## Task directions
Among the records below, find the lines with the word "node" and copy them.

= Beginning of Section =

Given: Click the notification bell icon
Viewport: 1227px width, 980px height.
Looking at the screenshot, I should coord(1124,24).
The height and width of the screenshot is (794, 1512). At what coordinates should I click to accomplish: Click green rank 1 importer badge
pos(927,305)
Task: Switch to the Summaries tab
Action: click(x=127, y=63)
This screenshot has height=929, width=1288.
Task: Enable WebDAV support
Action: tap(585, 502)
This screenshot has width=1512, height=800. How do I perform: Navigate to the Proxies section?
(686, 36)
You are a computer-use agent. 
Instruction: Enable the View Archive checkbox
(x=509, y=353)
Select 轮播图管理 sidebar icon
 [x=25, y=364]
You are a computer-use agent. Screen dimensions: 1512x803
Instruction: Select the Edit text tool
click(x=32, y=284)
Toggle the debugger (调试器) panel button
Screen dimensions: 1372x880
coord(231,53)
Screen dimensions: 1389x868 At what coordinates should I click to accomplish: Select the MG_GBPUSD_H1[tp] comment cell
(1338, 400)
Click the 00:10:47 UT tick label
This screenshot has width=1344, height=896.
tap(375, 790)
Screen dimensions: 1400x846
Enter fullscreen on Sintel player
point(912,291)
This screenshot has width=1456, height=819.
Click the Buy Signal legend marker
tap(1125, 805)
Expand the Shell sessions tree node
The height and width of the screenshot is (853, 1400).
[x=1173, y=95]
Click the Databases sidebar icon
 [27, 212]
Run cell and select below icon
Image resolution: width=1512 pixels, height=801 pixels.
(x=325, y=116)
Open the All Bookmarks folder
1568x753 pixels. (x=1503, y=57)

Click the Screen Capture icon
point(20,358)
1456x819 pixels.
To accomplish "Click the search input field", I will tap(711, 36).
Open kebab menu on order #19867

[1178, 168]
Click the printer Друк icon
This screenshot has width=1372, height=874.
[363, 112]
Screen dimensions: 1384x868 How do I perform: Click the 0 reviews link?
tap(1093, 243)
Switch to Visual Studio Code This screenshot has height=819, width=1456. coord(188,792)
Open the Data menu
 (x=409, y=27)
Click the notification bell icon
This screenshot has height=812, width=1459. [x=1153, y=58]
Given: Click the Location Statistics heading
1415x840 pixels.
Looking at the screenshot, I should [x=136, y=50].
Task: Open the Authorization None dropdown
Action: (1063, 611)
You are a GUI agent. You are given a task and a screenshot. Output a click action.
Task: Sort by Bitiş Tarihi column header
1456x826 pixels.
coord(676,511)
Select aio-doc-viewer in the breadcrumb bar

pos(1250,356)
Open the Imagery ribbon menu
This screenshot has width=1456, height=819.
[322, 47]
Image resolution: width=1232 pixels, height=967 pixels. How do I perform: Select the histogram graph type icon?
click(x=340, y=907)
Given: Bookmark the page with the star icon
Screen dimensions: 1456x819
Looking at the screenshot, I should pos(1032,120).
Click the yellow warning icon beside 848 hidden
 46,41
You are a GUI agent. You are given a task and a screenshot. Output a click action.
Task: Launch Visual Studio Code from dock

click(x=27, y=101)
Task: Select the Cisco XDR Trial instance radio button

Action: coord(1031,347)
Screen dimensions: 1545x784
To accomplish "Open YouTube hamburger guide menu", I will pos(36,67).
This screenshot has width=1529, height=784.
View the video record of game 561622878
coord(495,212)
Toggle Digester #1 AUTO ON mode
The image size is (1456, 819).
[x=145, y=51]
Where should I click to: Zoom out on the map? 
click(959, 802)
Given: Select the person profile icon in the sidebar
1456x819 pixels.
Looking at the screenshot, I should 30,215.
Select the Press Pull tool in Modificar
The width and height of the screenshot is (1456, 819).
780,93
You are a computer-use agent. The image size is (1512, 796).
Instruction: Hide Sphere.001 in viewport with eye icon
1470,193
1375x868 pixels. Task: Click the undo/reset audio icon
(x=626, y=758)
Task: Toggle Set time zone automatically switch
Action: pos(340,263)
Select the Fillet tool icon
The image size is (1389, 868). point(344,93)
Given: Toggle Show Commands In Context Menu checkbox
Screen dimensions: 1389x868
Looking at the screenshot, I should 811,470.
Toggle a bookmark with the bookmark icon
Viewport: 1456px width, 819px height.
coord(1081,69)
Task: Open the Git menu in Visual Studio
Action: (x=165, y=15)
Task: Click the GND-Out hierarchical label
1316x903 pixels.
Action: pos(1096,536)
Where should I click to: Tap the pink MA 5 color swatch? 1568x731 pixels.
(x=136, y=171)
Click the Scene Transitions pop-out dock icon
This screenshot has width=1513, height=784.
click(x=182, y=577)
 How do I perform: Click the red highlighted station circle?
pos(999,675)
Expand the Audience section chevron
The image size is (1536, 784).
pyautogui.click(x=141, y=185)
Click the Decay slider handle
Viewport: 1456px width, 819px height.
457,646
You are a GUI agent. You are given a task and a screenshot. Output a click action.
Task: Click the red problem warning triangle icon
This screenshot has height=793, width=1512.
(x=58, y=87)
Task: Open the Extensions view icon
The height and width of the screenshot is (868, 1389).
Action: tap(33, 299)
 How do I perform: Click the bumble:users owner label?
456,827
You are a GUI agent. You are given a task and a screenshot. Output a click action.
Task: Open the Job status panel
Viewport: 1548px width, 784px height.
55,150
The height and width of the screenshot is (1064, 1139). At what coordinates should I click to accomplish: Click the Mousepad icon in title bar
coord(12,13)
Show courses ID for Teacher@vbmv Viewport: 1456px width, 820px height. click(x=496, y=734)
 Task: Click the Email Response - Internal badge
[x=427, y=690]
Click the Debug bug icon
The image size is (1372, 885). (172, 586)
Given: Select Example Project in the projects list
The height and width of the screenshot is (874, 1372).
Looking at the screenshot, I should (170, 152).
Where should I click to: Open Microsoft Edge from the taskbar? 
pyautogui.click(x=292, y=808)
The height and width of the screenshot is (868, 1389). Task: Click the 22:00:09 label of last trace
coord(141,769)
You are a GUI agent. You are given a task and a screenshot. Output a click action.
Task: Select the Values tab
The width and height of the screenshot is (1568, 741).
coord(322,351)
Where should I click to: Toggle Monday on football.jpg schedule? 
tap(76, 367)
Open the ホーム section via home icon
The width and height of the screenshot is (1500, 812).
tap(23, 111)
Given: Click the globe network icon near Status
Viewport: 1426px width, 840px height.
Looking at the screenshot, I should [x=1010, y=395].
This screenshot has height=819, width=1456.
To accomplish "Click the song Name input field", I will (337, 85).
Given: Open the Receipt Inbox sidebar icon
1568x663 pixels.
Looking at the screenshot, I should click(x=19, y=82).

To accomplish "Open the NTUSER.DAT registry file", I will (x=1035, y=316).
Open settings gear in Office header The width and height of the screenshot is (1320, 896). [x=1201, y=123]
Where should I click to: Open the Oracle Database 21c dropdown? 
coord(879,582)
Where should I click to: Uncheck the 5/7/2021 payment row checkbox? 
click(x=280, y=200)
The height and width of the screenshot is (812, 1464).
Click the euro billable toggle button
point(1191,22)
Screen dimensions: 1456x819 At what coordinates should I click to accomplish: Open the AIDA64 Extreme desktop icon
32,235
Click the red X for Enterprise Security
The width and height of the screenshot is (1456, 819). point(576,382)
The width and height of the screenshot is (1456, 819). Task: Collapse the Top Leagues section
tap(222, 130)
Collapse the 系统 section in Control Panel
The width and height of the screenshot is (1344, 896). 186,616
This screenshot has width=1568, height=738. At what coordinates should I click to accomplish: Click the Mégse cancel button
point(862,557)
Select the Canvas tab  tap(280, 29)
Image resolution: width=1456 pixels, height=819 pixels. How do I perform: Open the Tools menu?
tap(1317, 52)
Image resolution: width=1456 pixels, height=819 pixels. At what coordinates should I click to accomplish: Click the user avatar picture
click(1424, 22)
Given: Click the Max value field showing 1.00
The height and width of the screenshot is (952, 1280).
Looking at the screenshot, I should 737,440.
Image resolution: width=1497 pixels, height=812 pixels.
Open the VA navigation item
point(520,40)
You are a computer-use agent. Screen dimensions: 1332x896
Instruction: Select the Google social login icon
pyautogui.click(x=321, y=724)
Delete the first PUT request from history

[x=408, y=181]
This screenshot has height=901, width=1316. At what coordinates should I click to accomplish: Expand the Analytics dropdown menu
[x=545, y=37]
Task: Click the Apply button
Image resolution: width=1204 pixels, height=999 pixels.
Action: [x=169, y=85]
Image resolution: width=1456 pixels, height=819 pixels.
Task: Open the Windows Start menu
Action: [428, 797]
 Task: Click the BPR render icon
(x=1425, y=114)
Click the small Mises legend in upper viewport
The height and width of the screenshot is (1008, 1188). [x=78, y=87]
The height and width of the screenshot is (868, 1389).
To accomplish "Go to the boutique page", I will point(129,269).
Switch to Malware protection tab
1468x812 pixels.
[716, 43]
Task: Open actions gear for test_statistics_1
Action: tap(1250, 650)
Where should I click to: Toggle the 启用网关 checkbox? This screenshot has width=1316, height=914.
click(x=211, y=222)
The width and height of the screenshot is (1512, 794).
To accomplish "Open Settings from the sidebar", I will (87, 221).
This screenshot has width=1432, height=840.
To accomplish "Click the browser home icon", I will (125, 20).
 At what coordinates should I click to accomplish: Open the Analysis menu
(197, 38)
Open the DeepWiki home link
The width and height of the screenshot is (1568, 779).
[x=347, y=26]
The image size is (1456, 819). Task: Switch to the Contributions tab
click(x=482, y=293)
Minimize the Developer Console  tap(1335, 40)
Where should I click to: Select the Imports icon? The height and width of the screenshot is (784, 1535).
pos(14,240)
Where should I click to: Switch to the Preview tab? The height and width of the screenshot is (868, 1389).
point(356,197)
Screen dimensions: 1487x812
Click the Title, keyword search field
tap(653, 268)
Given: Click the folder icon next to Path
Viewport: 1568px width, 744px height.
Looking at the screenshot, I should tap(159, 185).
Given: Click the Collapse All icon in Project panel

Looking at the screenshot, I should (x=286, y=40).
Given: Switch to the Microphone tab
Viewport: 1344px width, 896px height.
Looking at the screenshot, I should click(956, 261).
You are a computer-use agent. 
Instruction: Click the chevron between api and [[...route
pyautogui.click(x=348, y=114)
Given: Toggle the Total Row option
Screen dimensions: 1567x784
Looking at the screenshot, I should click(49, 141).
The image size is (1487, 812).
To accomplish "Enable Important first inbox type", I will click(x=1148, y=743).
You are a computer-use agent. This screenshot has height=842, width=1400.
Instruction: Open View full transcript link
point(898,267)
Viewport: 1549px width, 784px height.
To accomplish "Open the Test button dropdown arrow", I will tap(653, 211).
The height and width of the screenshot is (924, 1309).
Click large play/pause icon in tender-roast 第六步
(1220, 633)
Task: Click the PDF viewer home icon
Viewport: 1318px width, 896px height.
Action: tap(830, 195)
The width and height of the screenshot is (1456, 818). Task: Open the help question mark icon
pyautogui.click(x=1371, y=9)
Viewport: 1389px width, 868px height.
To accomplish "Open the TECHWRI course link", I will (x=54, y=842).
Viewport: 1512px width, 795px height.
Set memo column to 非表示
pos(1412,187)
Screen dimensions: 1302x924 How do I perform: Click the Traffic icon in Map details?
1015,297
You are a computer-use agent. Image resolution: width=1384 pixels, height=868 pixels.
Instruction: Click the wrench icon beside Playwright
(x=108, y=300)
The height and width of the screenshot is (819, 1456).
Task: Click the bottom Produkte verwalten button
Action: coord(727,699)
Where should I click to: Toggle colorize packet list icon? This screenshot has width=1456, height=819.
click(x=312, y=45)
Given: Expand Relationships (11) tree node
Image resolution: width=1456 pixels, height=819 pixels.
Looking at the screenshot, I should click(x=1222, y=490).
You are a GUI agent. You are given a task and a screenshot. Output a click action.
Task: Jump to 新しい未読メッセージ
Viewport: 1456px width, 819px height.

= End of Section =

## Exercise result
Expand the Shell sessions tree node
Given: Expand Relationships (11) tree node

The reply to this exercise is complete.